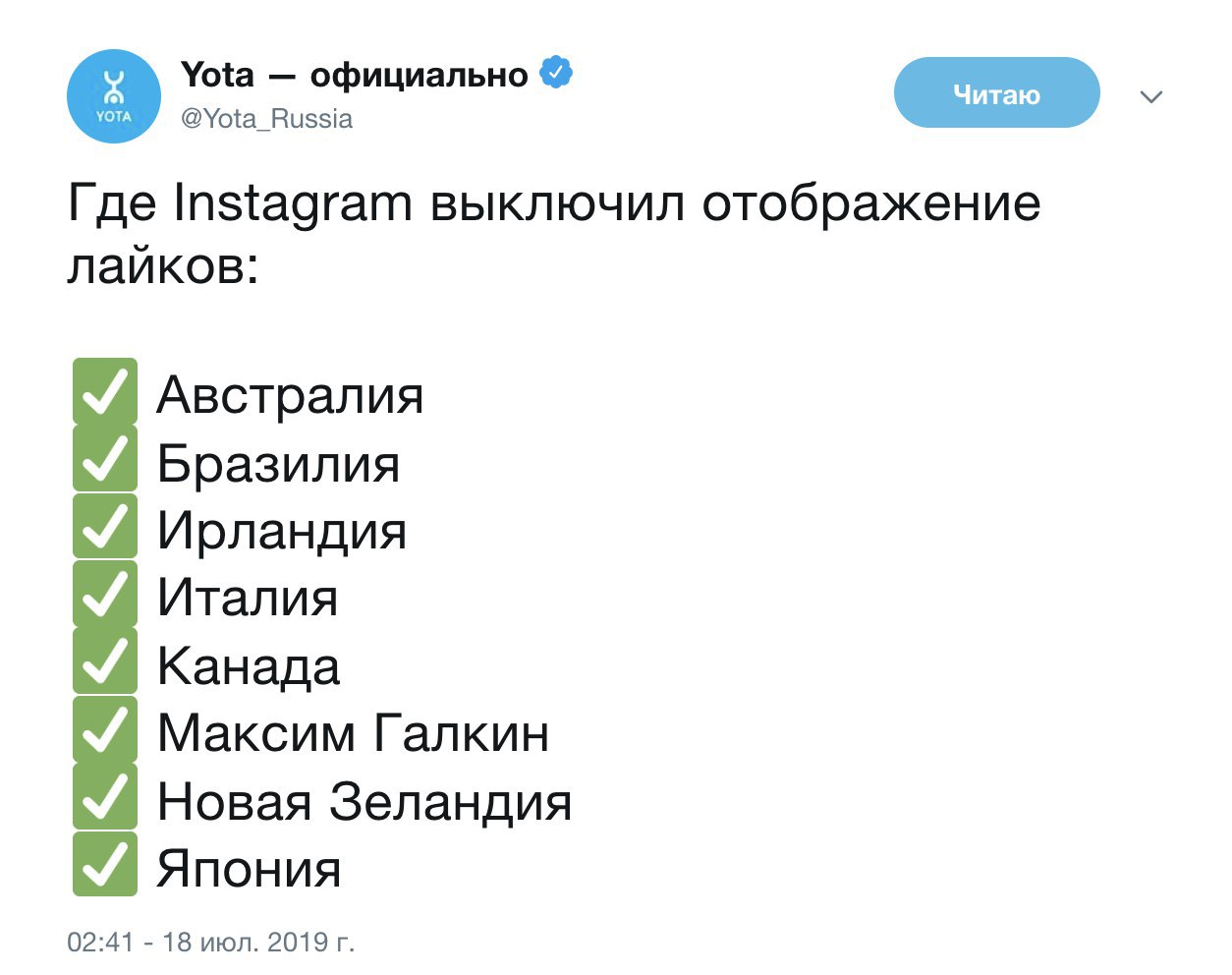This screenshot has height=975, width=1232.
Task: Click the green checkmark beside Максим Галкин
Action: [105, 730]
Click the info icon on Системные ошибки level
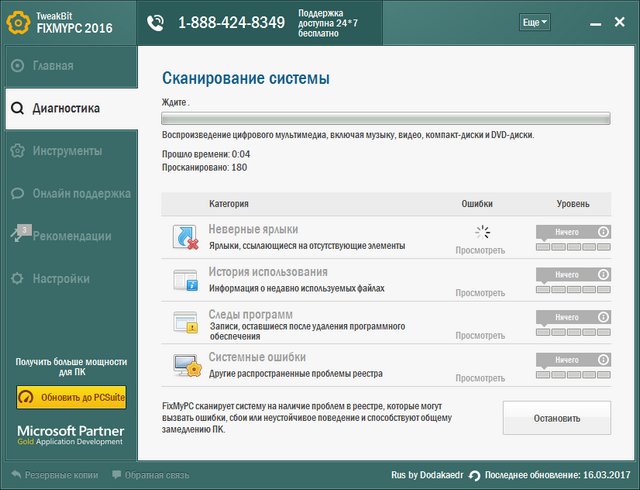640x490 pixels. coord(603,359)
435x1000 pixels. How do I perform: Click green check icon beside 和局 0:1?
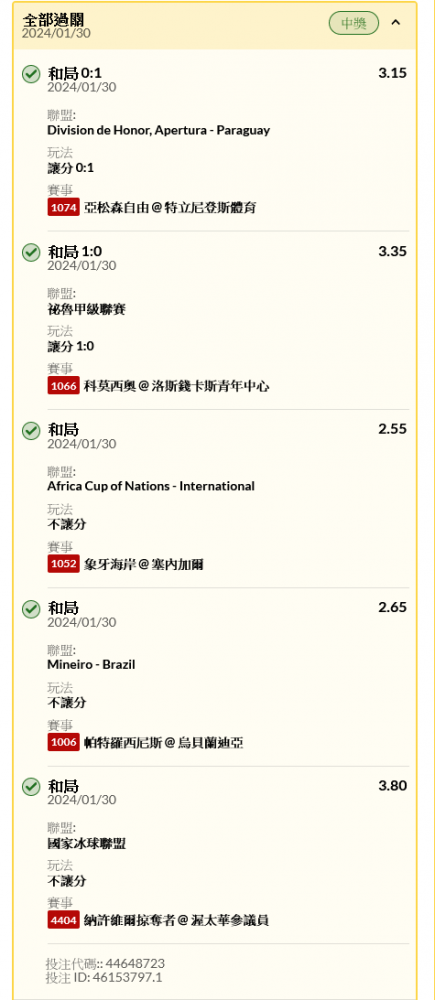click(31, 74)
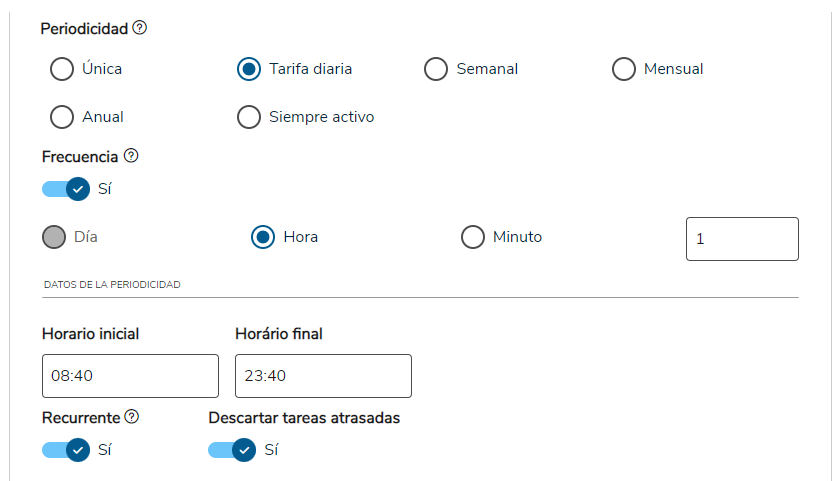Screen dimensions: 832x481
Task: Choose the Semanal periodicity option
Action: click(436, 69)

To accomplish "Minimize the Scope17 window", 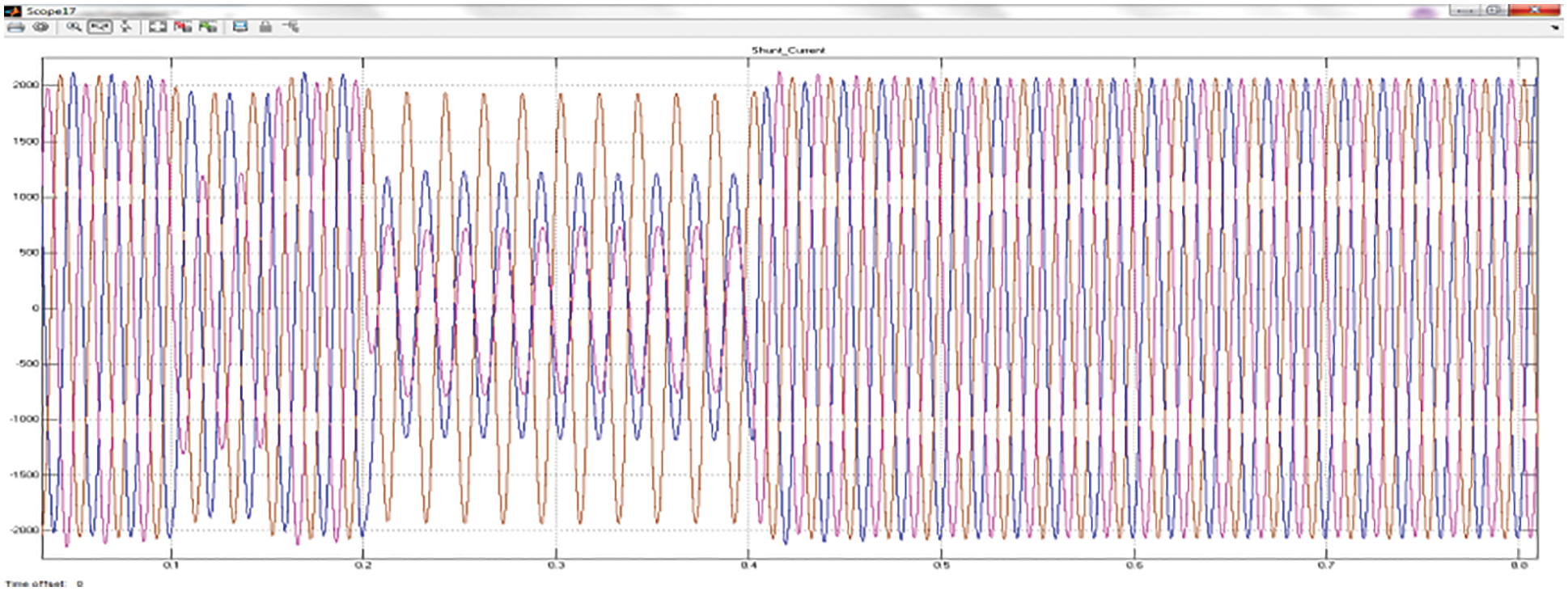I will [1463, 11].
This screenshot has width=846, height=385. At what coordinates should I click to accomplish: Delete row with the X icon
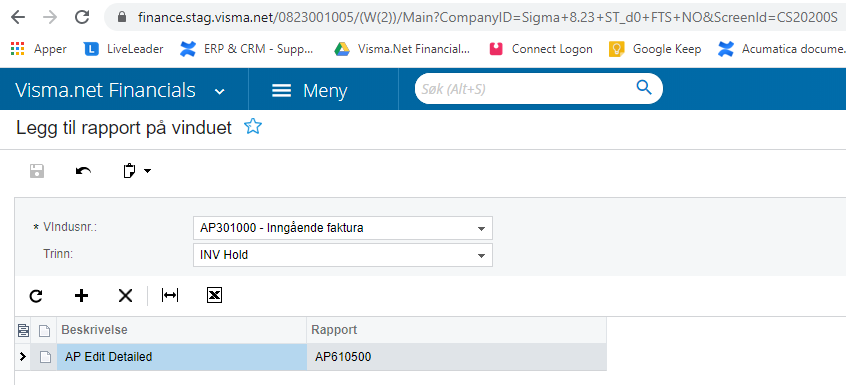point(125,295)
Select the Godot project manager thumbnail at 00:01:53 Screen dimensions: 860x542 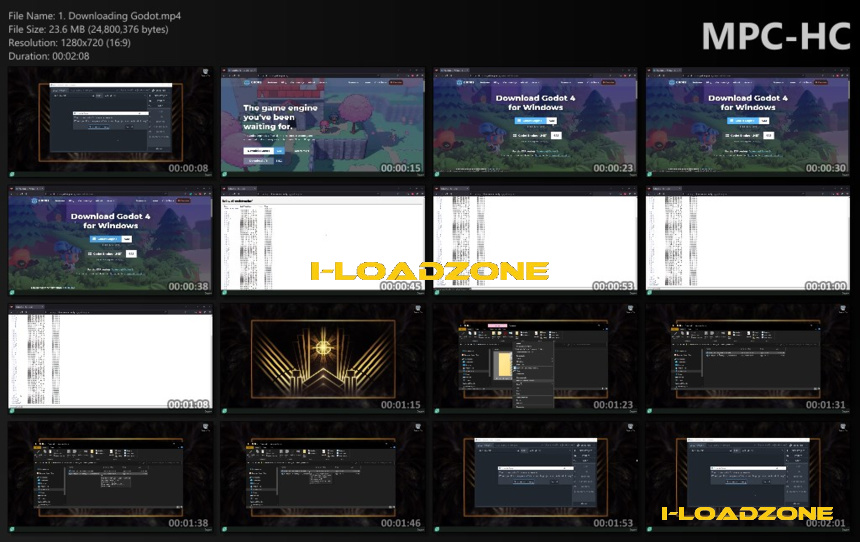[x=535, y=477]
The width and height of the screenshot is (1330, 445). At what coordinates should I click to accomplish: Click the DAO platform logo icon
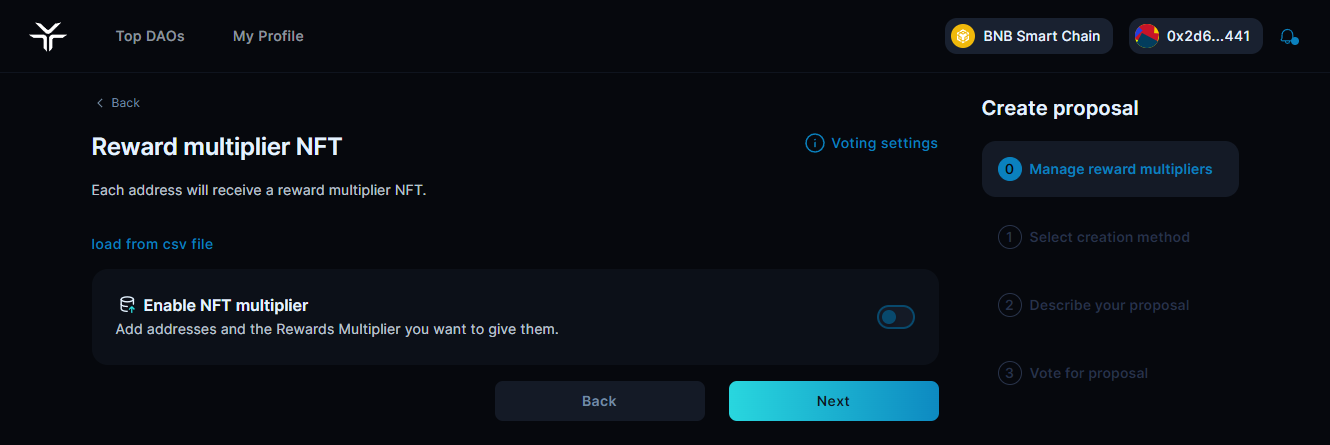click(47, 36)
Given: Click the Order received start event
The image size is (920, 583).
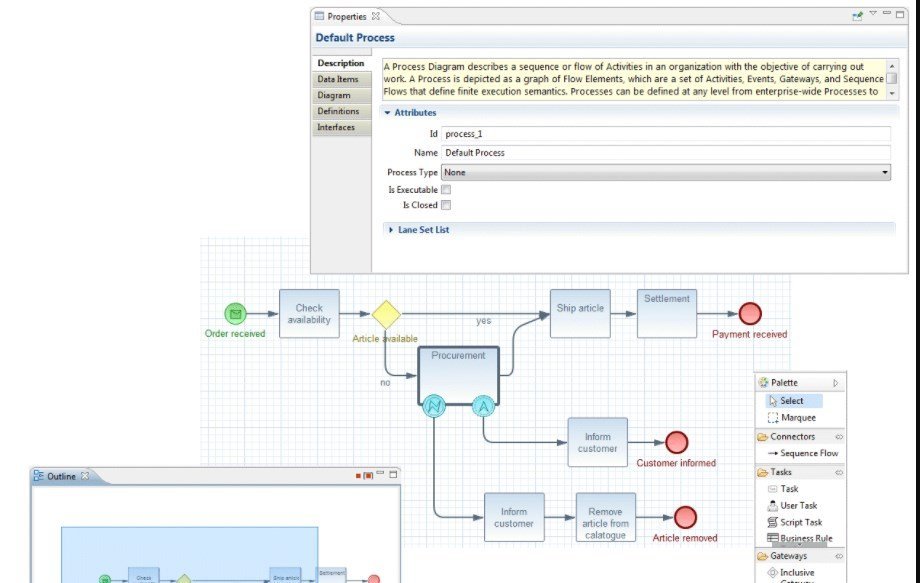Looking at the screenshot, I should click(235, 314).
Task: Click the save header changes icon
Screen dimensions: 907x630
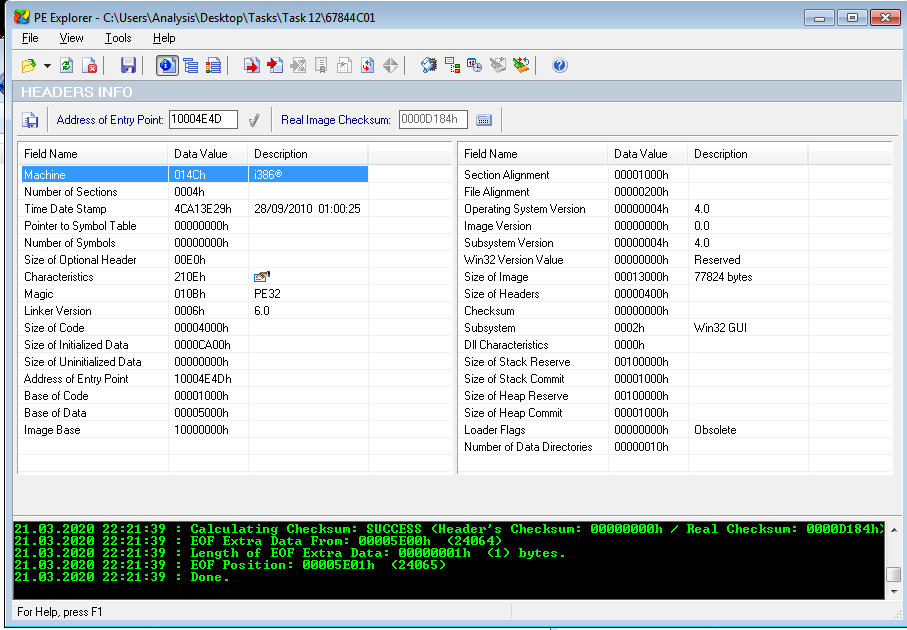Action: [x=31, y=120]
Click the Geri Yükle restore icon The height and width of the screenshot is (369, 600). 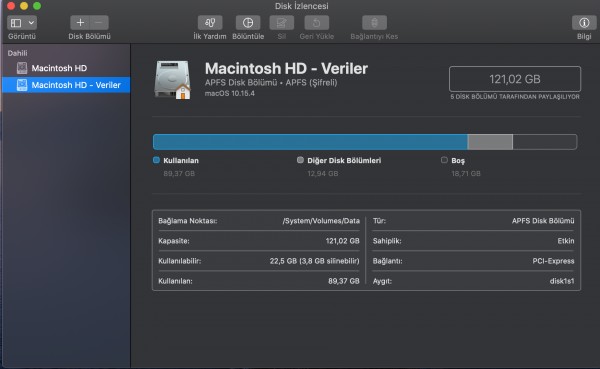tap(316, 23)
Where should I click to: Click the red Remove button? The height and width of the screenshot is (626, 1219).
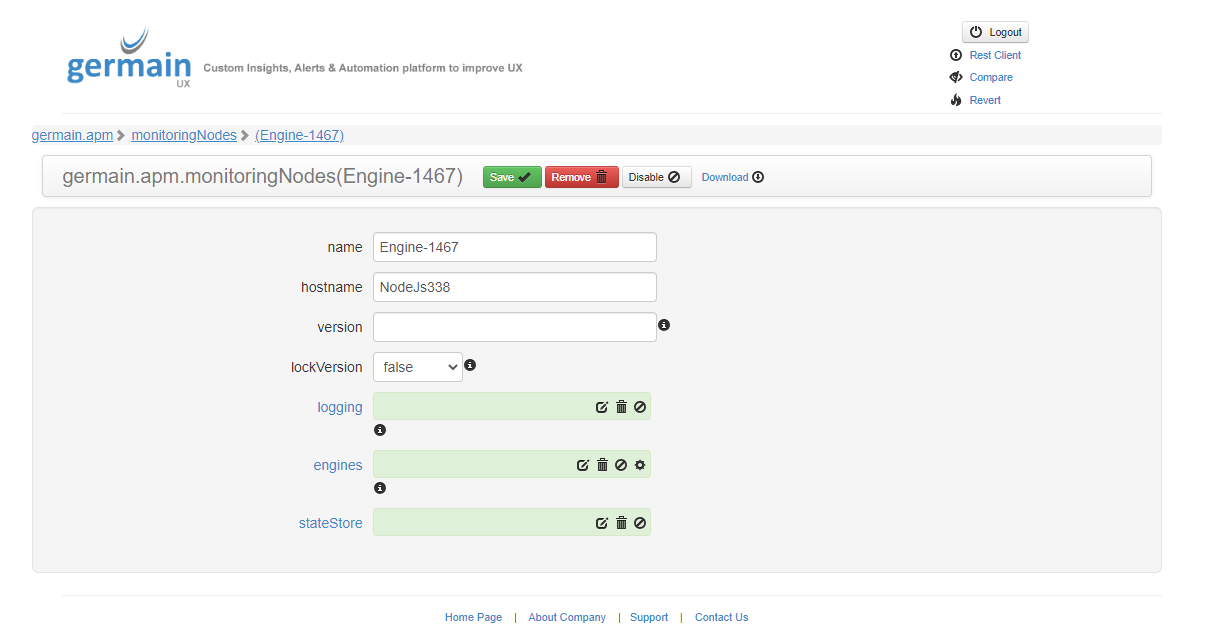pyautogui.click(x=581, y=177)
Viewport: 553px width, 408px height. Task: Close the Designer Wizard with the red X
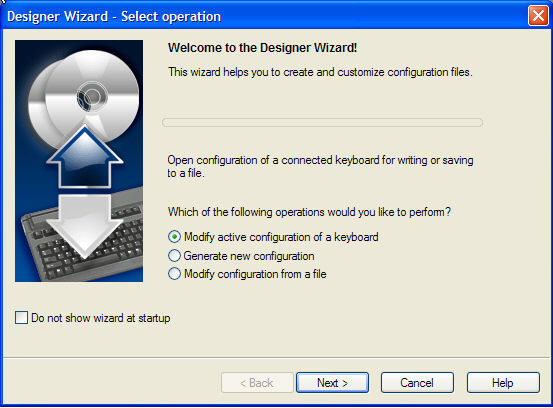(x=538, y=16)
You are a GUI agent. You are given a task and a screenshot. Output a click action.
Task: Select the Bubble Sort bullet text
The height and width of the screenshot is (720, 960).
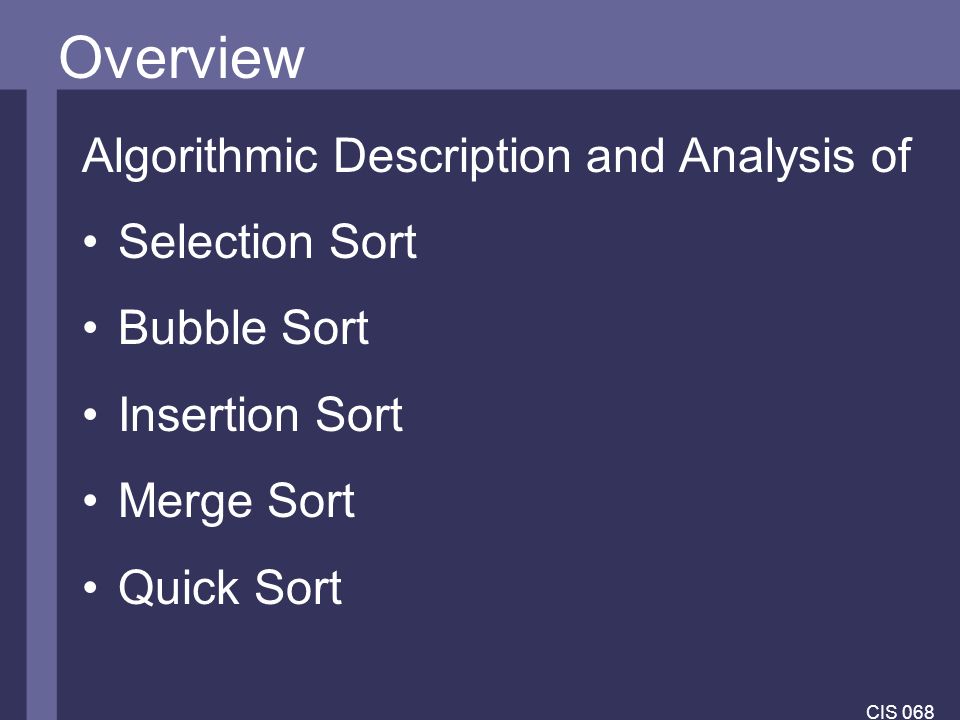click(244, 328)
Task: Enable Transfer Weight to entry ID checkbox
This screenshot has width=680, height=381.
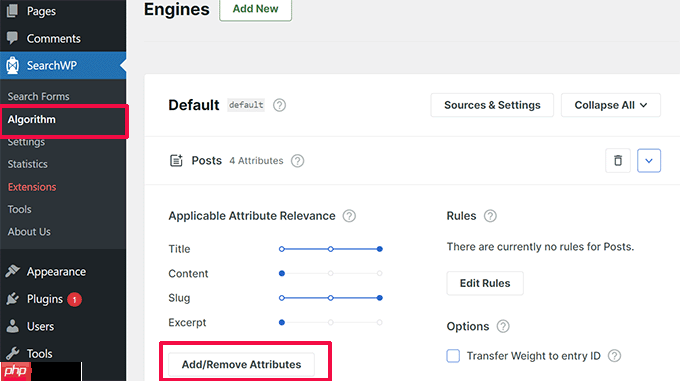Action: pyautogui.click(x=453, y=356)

###

*Activity:* Please output exactly the lines from the line containing "Task: Enable Transfer" through the last line of the records above, both included, and leave out any pictures.

*Response box:*
Task: Enable Transfer Weight to entry ID checkbox
This screenshot has width=680, height=381.
Action: pyautogui.click(x=453, y=356)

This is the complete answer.